Convert the part of the data that opens with the line containing "Given: Add a Text frame to the layout" and closes with the line containing "Looking at the screenshot, I should coord(424,136)." into a Markdown table with the columns Row and Line. Number each line, skip blank lines, and leave the pictures out.

== Exercise material

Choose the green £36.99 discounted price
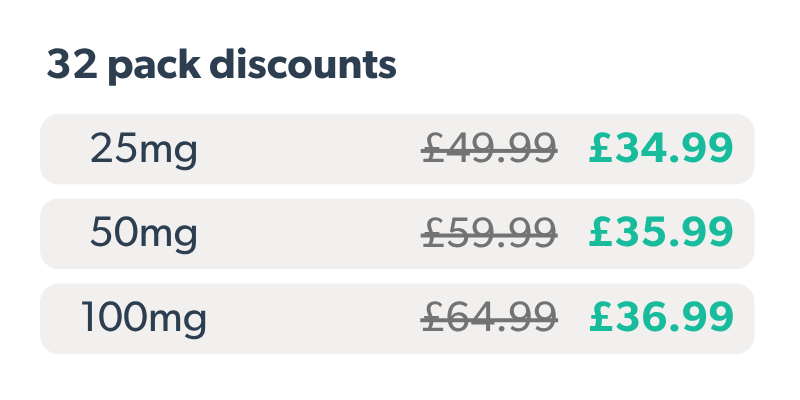The image size is (800, 400). 662,319
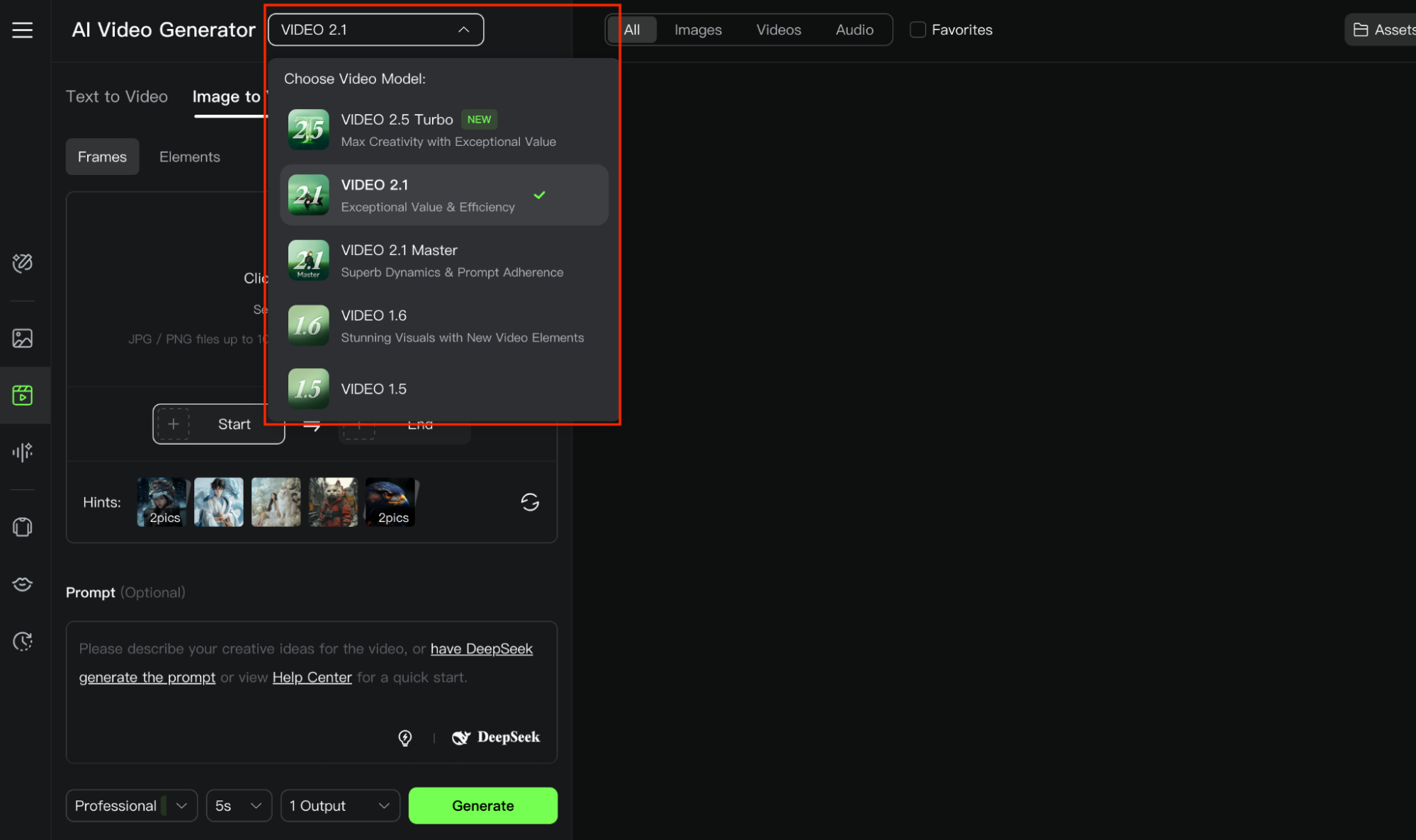Switch to the Elements tab
The height and width of the screenshot is (840, 1416).
(x=189, y=157)
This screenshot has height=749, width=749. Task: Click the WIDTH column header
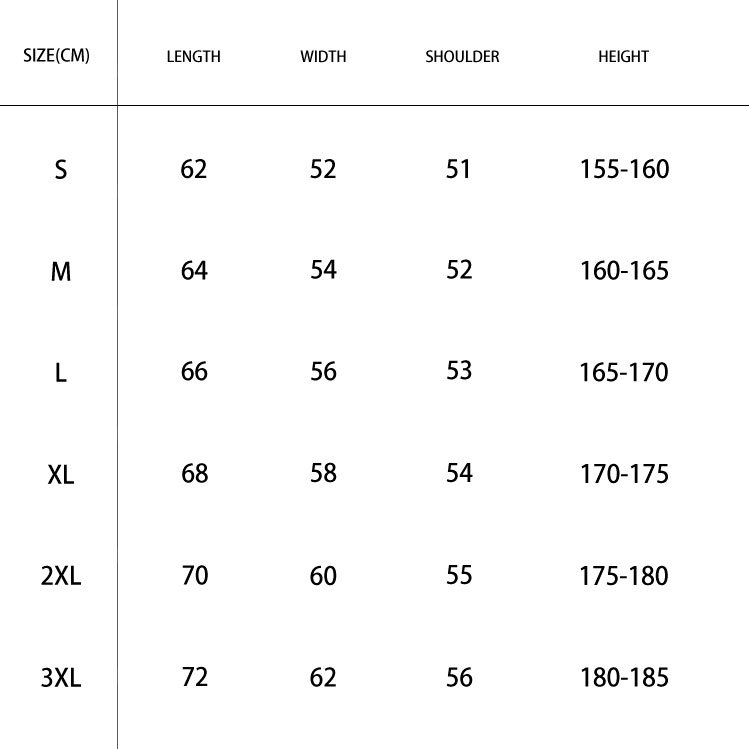(x=323, y=57)
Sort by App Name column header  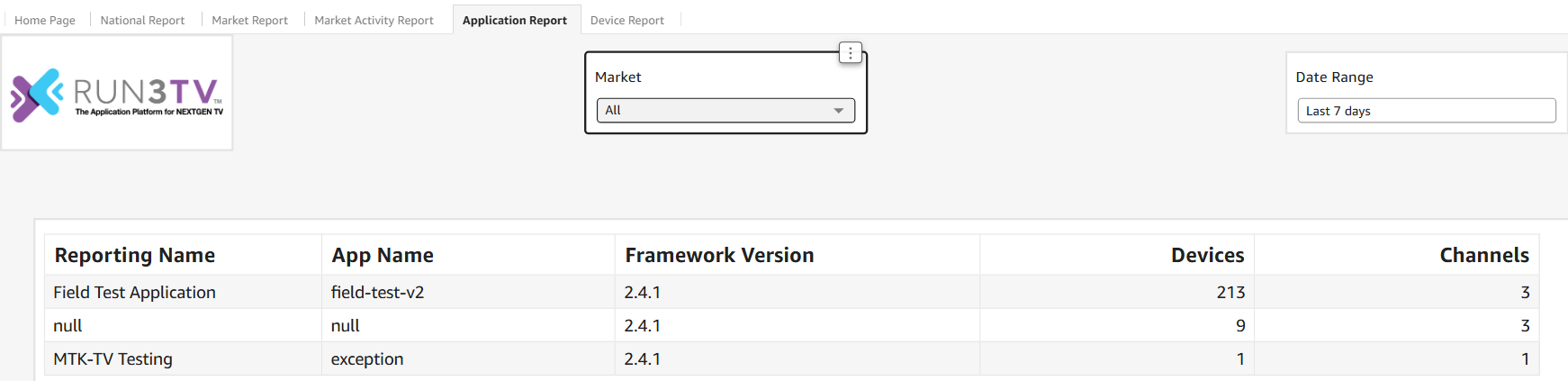coord(383,256)
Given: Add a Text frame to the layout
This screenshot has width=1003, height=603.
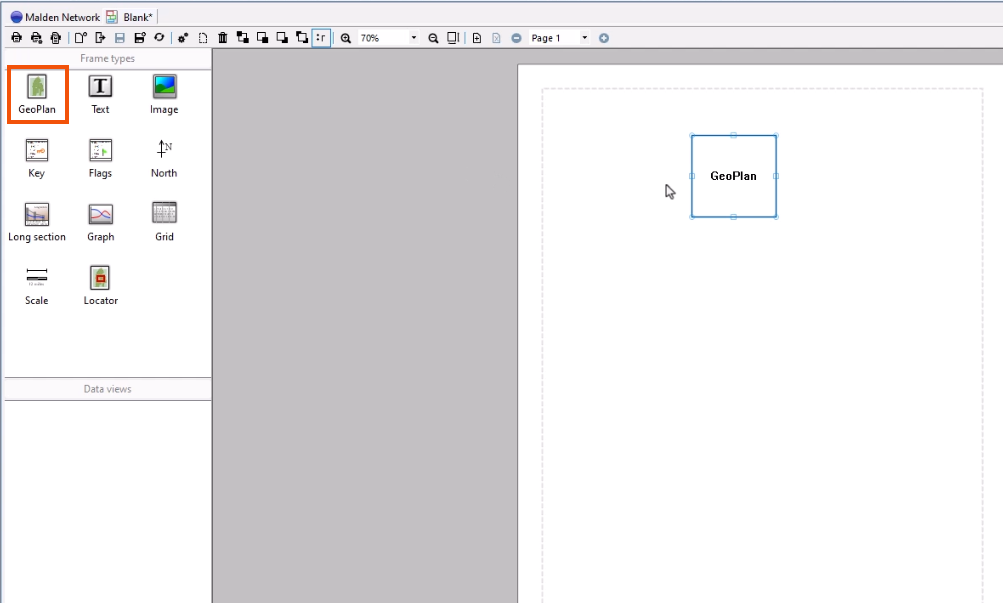Looking at the screenshot, I should pyautogui.click(x=100, y=93).
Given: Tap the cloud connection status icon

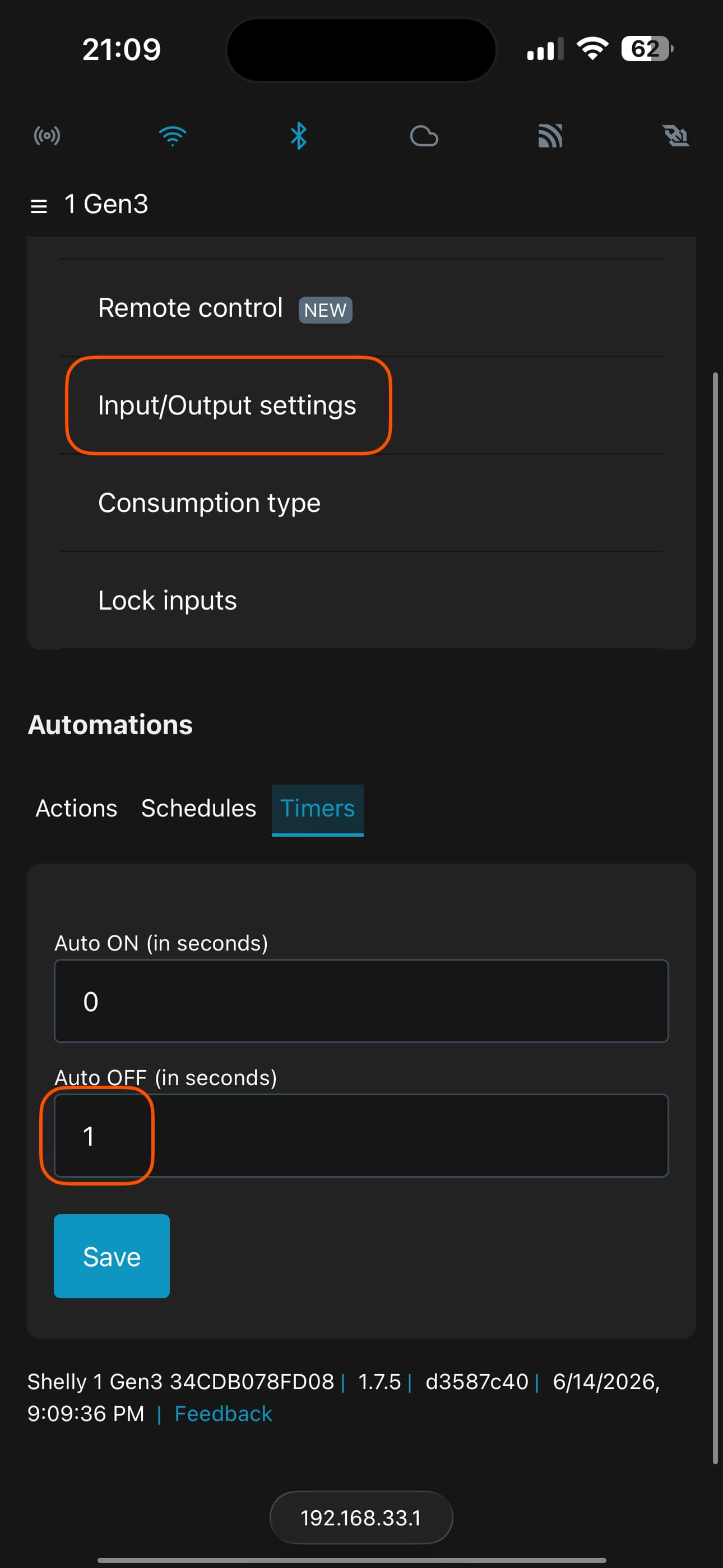Looking at the screenshot, I should coord(424,136).

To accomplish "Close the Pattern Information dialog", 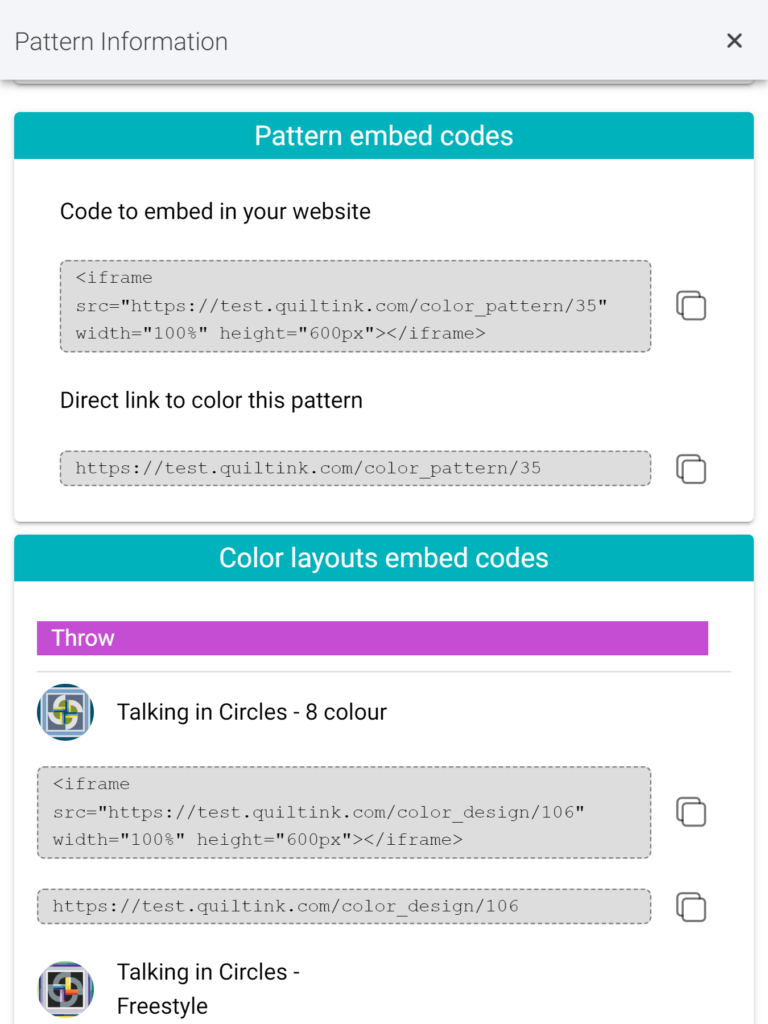I will [x=734, y=41].
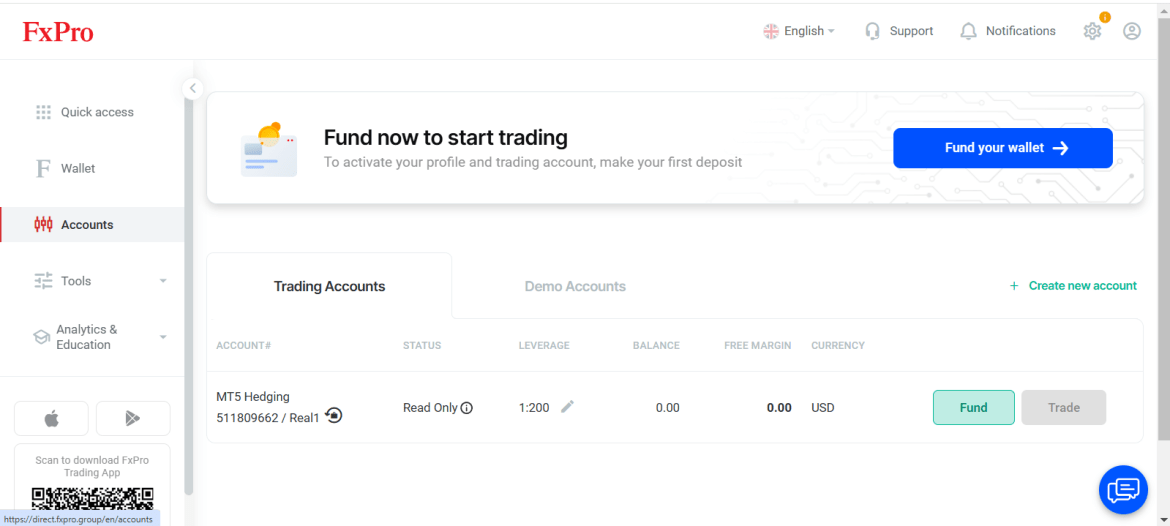This screenshot has width=1170, height=526.
Task: Click the restore icon next to Real1
Action: 334,416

====

Result of the task:
| Row | Line |
|---|---|
| 1 | Given: Add a Text frame to the layout |
| 2 | This screenshot has width=1003, height=603. |
| 3 | Looking at the screenshot, I should pyautogui.click(x=100, y=93). |
| 4 | Given: Tap the cloud connection status icon |
| 5 | Looking at the screenshot, I should coord(424,136). |